But when you read the teachings of the Buddha and delve into your spiritual practice, you learn that the ego-mind is not your true self. That your true self is your unborn Buddha nature, your heart. But the ego-mind is so strong, and the heart is so weak for want of nourishment, that the ego-mind continues to control our reactions, how we experience things.
As your practice deepens and becomes more disciplined, however, you get better at discerning the difference between what the ego-mind is telling you and what your heart is telling you. But the ego-mind’s hold on us is so strong that even then, we often fall into its vortex of fear and anxiety.
That is why, as noted in the previous post, one must be ever vigilant. Regardless how far one has come in one’s practice, you must always test the wisdom of what you’re doing or thinking of doing. Although more of your guidance is coming from your heart, it is probable that much of your guidance is still coming from your ego-mind.
But you cannot just ask whether the guidance is coming from you heart or your mind. Why? The mind is so sly and has so many forms that what you think is coming from your heart or your inner self may really just be your ego-mind in disguise.

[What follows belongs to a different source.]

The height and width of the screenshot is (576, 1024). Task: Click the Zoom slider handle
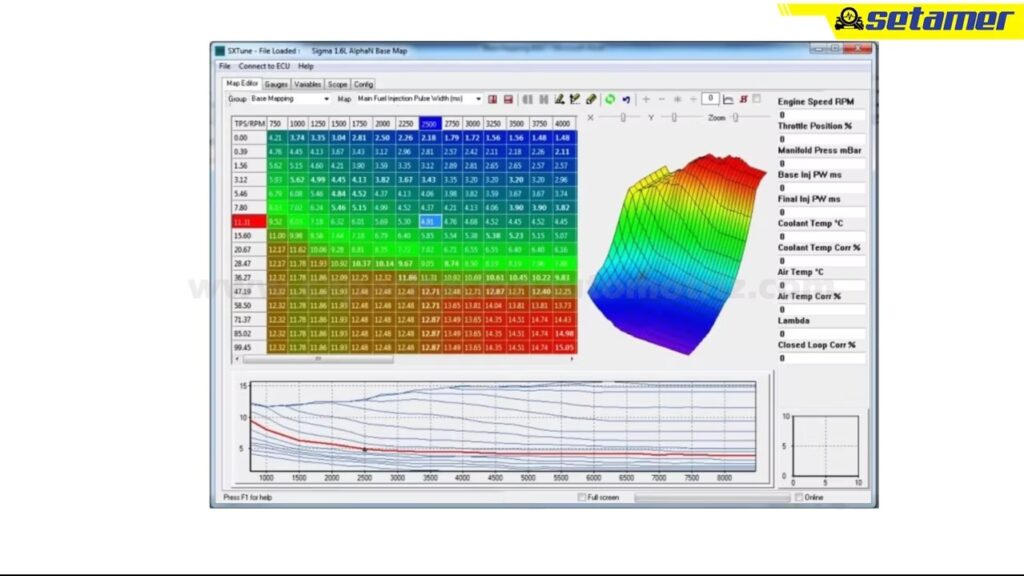pos(735,117)
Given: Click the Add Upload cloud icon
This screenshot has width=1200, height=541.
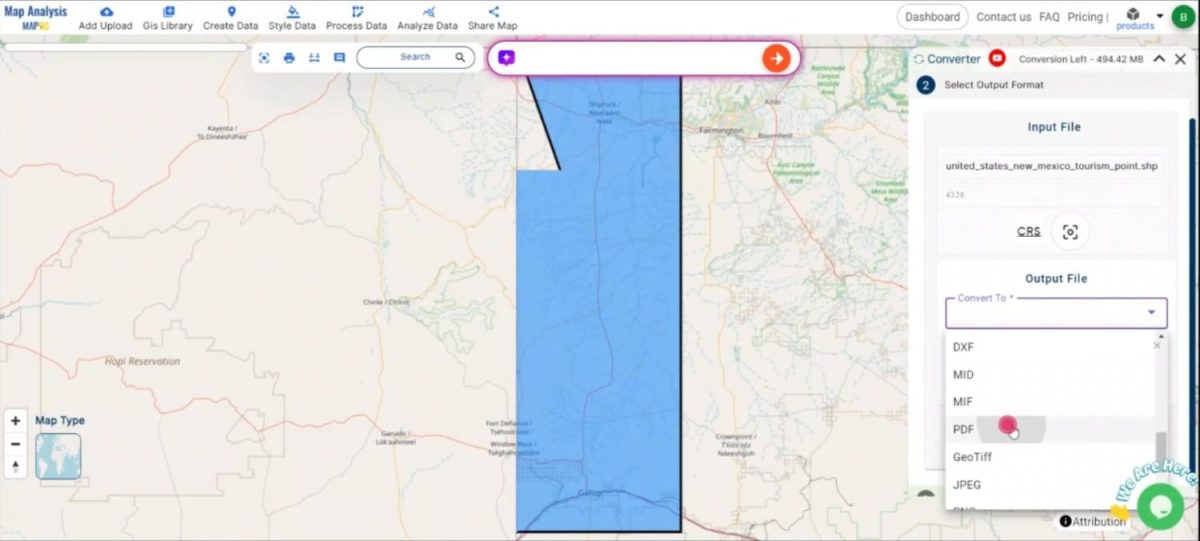Looking at the screenshot, I should pos(106,12).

And so you must hold up each guidance to a test of dependable clarity to determine whether it is right for you. And if it is not right, reject it, and seek guidance from your heart.
And what is a dependable test of whether guidance is right for you? It’s very simple ... after you've gone through the process of asking yourself what is most important to you, what you value most. (See my post, "What Is Most Important To You?.")
That process will always end with the inner self-truth that peace and happiness is what you value most. So if a guidance brings you peace and happiness, it is right for you. But if it brings you agitation and suffering, it is not right for you. Either the thought/action itself is disruptive and you need to stop, or you are approaching an otherwise skillful desire from an unskillful perspective, from a lack of equanimity, in which case you have to find the way to approach it with equanimity, free of emotion.
Always hold your peace and happiness in the forefront of your mind, knowing that nothing is more important to you. Remember that nothing that your ego-mind presses upon ... and it will press upon you ... is more important. Do not allow yourself to be distracted from this inner self-truth. It is your birthright.